February 7th was the day the first boys in the Netherlands were diagnosed with PACS1. A new, novel, never been seen before syndrome. A few years later, in 2014, after what felt like eons of searching for a Dr. House, Bridget would be diagnosed with PACS1. We thought it would change everything.

And it did, but it also changed nothing.

Getting the diagnosis was not the end of our journey, but our beginning. There was no magic wand, Bridget was not (and will never be cured). Being an ultra rare disease (less than 250 known cases), the parents are the most knowledgable. We have been lucky to have one parent spearhead clinical research, sadly without patient advocacy (or being pain in the asses) there is only so much money to fund research. Being small in numbers means without the community support, there would be no knowledge base.

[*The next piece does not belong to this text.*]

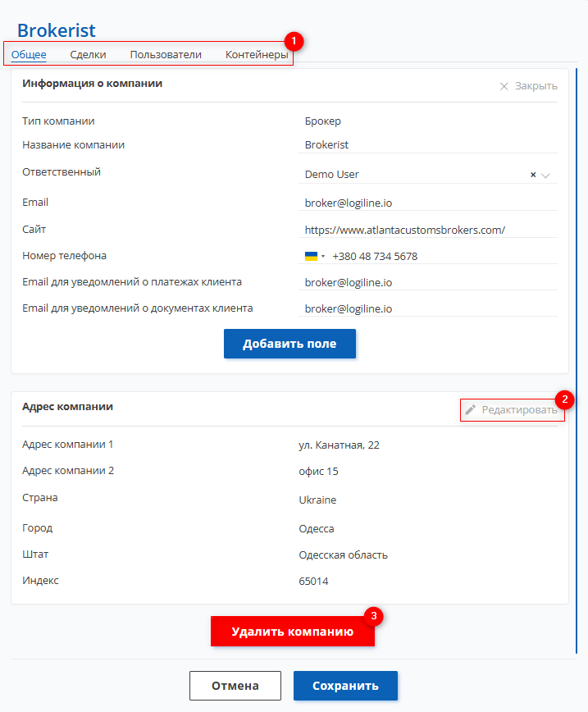
Task: Click the red Удалить компанию button
Action: [293, 631]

The parents are the best resource, and I have been very lucky that the doctors on Bridget’s team (all 15 of them) listen to our anecdotal findings. When I go to an appointment and am able to say 20 of the parents have noticed X is going on within our population the doctors pay attention. But not all doctors do. This is why awareness is important. For a parent who is still looking for a diagnosis, to be able to tell their doctor it might be “this”. Or once a child is diagnosed, the parent can be put into contact with our support system.

Yet even in PACS1, we are finding there are now different variants (something new). Bridget has the Schuurs-Hoeijamakers variant. For our PACS1 family community, we are not the broad spectrum of PACS1, but our exact mutation. It is important to know the differences within the PACS1 mutations, as in our children’s population our variant is a clone within all the children. This is why they look like and we call them siblings. You can see how closely they all resemble one another in our annual collage.

This is why every February 7th the parents flood social media to create awareness of the PACS1 syndrome.

We never know where the next PACS1 sibling will be found. We also don’t want them lost in the journey. We want to give every parent searching for a diagnosis that PACS1 might not be their child’s syndrome. We want to encourage those navigating this medical mystery to never give up hope. With the leaps in science and testing, more families are able to discover why they are unique.

Getting diagnosed won’t be the end, just the next step in your unexpected life.

So much has changed for Bridget, yet each day, each year and now each decade contains so many PACS1 milestones and questions. We never stop asking, we just hope someday to have answers for the PACS1 family that is diagnosed after her.